First and foremost is the intersectionality between SCS and centers like Unity House, the Womxn’s Center, the LGBTQIA Center, the Center for Sexual Assault and Prevention, and Student Accessibility Services. A commendable amount of effort has been put toward forming a mental health coalition that joins these office in order to identify at-risk students and implement outreach efforts. But when it comes to actually embracing intersectionality when treating students, things get more complicated. SCS refers students to various centers if they believe the student’s needs will be better met there, but since individuals at those centers aren’t trained therapists, the student may find the whole experience to be lacking, so they turn once again to SCS, which once again refers them out to the applicable center. As a result, students grow disillusioned by being shuttled to and from services and venting their frustration to anyone willing to listen, thus perpetuating rumors which turn those who would find SCS useful away.

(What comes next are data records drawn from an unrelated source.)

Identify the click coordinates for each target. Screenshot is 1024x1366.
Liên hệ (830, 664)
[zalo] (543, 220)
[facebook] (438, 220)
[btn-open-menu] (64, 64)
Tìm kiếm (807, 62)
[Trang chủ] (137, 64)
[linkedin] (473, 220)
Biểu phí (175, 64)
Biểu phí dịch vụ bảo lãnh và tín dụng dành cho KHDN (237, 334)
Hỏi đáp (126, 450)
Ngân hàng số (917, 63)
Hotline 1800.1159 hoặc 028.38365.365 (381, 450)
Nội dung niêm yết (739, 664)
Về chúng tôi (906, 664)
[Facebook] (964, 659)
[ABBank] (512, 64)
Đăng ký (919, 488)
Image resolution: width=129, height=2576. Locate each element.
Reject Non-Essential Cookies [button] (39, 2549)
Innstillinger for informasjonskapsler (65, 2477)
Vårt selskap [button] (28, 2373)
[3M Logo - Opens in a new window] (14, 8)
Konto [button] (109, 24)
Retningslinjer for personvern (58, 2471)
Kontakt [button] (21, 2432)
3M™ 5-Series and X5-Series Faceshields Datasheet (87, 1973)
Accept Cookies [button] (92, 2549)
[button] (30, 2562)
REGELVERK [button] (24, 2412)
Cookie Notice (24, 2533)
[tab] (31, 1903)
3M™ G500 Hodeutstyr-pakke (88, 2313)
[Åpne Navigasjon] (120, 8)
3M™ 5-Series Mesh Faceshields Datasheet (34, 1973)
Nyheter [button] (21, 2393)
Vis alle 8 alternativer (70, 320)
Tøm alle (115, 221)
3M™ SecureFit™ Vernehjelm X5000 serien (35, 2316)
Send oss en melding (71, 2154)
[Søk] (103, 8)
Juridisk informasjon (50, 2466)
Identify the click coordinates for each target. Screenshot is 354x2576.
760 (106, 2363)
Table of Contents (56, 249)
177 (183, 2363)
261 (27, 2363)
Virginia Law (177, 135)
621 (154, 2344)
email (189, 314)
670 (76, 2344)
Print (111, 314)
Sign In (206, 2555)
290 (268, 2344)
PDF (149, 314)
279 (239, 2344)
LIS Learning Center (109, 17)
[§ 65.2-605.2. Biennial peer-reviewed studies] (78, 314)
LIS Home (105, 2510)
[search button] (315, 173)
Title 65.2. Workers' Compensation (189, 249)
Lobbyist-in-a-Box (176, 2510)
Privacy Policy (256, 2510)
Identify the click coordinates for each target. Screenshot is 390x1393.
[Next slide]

Suddenly the average length of stay for a student with SCS—six sessions per semester, according to data provided by Spoltore—makes a lot more sense. Working relationships with a therapist can last for years; six weeks seems like a trial period in comparison.

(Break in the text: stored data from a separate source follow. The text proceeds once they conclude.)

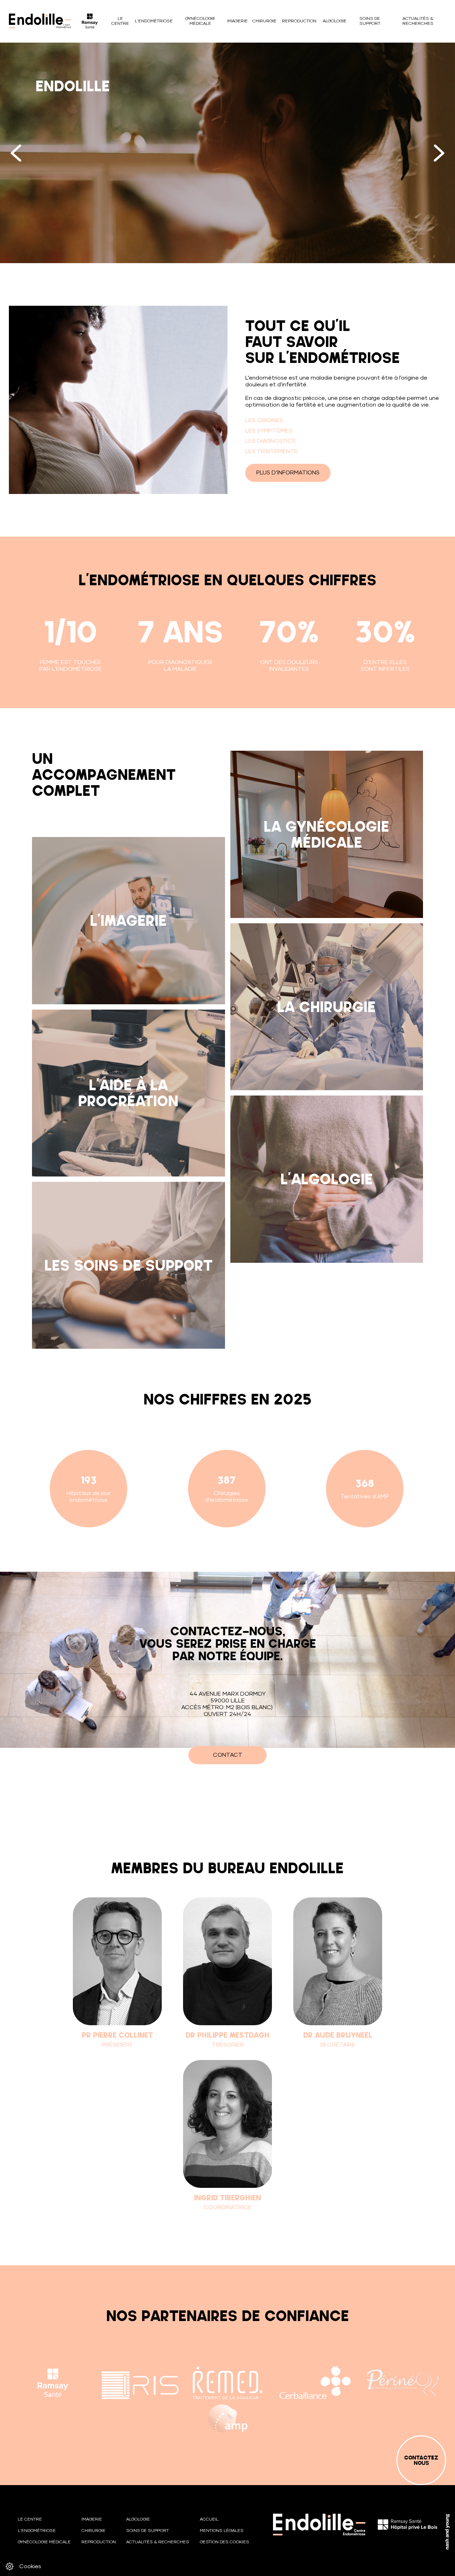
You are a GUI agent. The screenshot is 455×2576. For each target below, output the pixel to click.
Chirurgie (264, 21)
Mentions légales (221, 2531)
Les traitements (271, 451)
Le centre (120, 21)
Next (439, 153)
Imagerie (237, 21)
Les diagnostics (270, 441)
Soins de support (369, 21)
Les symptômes (269, 431)
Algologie (335, 21)
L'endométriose (154, 21)
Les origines (264, 420)
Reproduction (299, 21)
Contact (227, 1755)
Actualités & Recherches (417, 21)
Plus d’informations (288, 472)
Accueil (209, 2519)
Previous (16, 153)
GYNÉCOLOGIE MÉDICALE (200, 21)
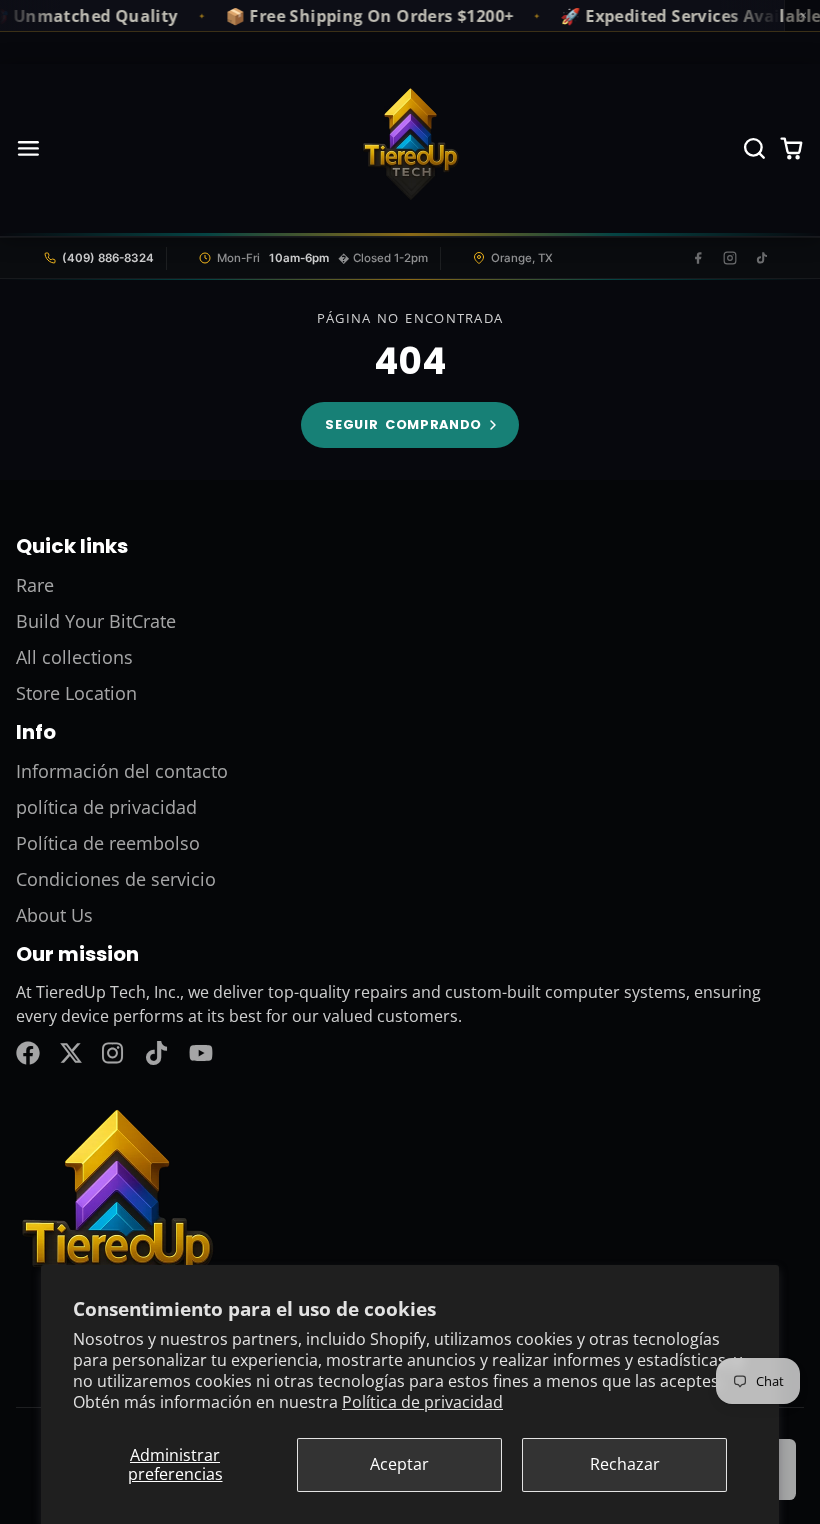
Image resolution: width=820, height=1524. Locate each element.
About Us (54, 915)
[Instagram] (730, 258)
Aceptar (399, 1464)
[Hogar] (410, 149)
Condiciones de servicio (116, 879)
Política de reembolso (108, 843)
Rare (35, 585)
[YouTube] (201, 1053)
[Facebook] (698, 258)
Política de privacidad (422, 1402)
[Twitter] (71, 1053)
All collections (74, 657)
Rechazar (625, 1464)
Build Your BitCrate (96, 621)
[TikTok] (762, 258)
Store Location (76, 693)
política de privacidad (106, 807)
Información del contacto (122, 771)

Someone with general expertise may not be particularly helpful for a patient dealing with a specific issue relating to intersectional identity, and thus the patient grows jaded by the system itself. Consider the experience of one junior who wishes to remain anonymous: “I went in for my comprehensive intake [as a first-year] and relayed my life story to the therapist, which included things like verbal abuse and loved ones having mental breakdowns. When I finished, he paused a moment before telling me point-blank that it sounded like I had a traumatic childhood… I started tearing up, not because I was upset, but because I was trying so hard not to laugh at how ridiculous that assertion was… It made me feel like a victim rather than a survivor and a fighter.” The student eventually requested another therapist, but reported that then, “I felt like she didn’t really understand what I needed… I stopped seeing her after around six sessions and haven’t used student counseling at Conn since; I just go to my therapist back home when I can.”

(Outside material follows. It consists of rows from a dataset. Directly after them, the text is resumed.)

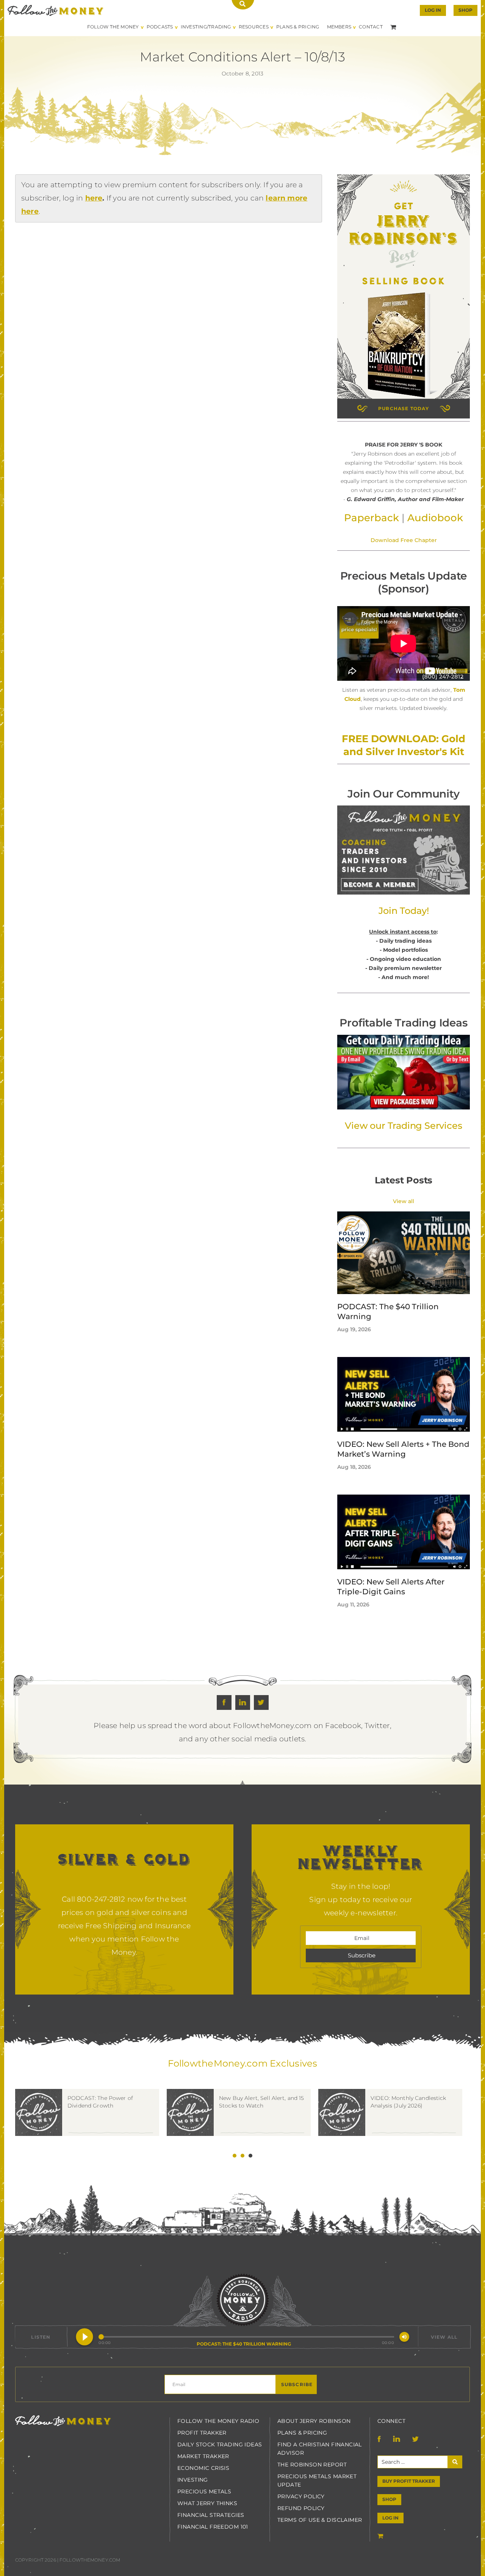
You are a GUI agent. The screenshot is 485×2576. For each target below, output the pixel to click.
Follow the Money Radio (218, 2421)
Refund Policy (300, 2508)
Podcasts (160, 27)
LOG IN (390, 2518)
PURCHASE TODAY (403, 408)
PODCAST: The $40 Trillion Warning (388, 1311)
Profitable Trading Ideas (403, 1022)
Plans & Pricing (297, 27)
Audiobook (435, 518)
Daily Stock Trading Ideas (219, 2444)
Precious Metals (204, 2491)
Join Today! (404, 910)
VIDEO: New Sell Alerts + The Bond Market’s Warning (403, 1449)
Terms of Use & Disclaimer (319, 2519)
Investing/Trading (206, 27)
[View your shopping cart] (394, 27)
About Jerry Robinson (313, 2421)
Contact (371, 27)
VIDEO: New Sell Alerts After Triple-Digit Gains (390, 1586)
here (94, 198)
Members (339, 27)
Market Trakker (203, 2456)
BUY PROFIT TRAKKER (408, 2481)
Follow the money (63, 2420)
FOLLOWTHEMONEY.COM (89, 2560)
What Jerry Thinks (207, 2503)
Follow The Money (113, 27)
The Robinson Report (312, 2464)
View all (403, 1201)
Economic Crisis (203, 2468)
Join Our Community (403, 793)
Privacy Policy (301, 2496)
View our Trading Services (403, 1125)
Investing (192, 2479)
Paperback (371, 518)
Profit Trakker (202, 2432)
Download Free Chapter (404, 540)
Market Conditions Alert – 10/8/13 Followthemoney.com (55, 10)
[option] (91, 2124)
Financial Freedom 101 (212, 2526)
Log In (433, 10)
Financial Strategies (210, 2515)
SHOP (465, 10)
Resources (254, 27)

It should be emphasized that these issues are far from a “Conn-only” problem. Campuses across the globe are struggling to properly address student needs. And to the College’s credit, a number of cutting-edge programs are in place to help students, from Gatekeeper training (starting Oct. 11) to campus-wide depression screenings and Peer Educator programs. Spoltore urges students who may have had bad experiences with therapists to try again, saying, “sometimes it’s just not the right match, and that’s okay, it happens,” but it’s difficult to convince people to do so when rumors and stigma suffocate meaningful discussions about services available to students. As for issues regarding intersectionality within SCS, the College has taken a few steps in the right direction by hiring post-docs specializing in LGBTQIA and multicultural issues, but more can certainly be done.
Intent is all well and good, but ultimately doesn’t matter when students fail to utilize services due to stigma or horror stories. Our campus does a lot right when it comes to serving student’s mental health needs, but if the College wishes to help all students on campus they need to address the issues which deter students from seeking help in the first place, be it via improvements to Student Counseling Services, new initiatives that aim to provide an outlet for students to confront stigma directly, or more radical changes.